Rewrite the lines from the very first one through the line that contains "coordinates (1080, 490).", putting "Locate" in place of "Find" and leaving everything else unchanged.

Entries from a dataset:
• • • • • • •

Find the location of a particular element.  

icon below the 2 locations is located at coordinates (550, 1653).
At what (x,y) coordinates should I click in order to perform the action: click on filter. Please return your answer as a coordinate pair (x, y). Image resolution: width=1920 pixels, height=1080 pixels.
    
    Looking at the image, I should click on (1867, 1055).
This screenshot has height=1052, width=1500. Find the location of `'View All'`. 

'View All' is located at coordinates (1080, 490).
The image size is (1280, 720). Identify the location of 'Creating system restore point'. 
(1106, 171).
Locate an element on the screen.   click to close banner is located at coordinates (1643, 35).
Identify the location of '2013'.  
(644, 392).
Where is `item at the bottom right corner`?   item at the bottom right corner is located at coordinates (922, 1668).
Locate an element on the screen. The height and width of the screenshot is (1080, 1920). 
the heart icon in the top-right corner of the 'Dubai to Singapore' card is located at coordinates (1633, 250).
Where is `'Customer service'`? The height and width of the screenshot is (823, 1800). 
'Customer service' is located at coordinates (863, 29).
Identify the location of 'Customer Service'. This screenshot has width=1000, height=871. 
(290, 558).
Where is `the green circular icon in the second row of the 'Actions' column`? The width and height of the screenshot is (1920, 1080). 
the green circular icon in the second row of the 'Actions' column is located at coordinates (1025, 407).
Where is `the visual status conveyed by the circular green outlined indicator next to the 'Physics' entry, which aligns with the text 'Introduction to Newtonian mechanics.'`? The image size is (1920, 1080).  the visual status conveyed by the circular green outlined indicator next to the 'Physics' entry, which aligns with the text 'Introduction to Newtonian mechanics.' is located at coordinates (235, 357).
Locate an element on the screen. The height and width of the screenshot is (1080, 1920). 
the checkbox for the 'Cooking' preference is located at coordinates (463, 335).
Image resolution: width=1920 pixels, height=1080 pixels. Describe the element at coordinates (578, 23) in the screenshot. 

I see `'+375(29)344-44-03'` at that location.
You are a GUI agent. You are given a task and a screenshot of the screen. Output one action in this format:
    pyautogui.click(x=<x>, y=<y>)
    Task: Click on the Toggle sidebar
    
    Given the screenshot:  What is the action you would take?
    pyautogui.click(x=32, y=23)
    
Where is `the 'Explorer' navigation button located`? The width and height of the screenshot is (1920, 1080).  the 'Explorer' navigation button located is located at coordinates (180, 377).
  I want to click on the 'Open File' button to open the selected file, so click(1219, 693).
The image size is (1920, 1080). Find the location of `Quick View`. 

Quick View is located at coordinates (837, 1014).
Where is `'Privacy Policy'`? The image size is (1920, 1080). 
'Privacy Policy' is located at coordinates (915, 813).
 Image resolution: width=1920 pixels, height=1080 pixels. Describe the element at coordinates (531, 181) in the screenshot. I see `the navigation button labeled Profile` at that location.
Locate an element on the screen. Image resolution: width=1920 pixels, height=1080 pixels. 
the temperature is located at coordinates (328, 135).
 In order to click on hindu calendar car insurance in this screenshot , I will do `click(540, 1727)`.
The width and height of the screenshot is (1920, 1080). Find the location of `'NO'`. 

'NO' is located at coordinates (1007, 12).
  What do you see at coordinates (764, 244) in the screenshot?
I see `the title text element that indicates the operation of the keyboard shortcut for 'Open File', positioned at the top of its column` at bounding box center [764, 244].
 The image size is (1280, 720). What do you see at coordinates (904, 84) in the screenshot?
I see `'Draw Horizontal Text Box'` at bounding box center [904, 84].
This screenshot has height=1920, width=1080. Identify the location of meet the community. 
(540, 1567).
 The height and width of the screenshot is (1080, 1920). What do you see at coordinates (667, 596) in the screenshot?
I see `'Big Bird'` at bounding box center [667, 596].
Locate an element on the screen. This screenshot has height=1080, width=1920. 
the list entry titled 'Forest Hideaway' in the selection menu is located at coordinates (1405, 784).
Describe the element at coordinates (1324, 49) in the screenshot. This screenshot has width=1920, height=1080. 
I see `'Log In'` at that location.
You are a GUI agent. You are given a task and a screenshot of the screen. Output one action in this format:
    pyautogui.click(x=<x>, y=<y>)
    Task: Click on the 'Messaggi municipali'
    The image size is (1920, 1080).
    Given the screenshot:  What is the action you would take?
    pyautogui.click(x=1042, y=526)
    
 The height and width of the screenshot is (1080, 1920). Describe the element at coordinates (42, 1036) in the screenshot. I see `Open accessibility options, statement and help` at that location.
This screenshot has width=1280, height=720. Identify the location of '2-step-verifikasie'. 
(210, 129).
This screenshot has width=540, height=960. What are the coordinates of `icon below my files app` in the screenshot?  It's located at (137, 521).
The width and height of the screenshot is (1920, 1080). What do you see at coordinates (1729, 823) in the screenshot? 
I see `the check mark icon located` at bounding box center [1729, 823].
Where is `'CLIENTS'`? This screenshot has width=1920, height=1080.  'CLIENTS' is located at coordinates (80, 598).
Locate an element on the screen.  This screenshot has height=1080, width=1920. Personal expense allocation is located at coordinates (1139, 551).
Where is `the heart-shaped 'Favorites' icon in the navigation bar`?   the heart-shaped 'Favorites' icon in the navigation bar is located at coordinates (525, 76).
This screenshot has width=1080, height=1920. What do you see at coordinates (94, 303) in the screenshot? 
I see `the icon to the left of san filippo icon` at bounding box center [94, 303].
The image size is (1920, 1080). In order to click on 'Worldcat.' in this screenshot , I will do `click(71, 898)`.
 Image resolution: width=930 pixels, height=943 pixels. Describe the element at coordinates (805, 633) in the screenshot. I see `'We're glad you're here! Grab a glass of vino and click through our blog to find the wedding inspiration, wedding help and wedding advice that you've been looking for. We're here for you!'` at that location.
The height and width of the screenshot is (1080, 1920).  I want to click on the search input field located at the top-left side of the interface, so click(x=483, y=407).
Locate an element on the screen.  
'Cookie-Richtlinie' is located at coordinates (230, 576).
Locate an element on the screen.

• • • • • • •

(Exercise result)
Locate the location of a particular element.  

icon below the 2 locations is located at coordinates (550, 1653).
At what (x,y) coordinates should I click in order to perform the action: click on filter. Please return your answer as a coordinate pair (x, y). Image resolution: width=1920 pixels, height=1080 pixels.
    
    Looking at the image, I should click on (1867, 1055).
This screenshot has height=1052, width=1500. Locate the location of `'View All'`. 

'View All' is located at coordinates (1080, 490).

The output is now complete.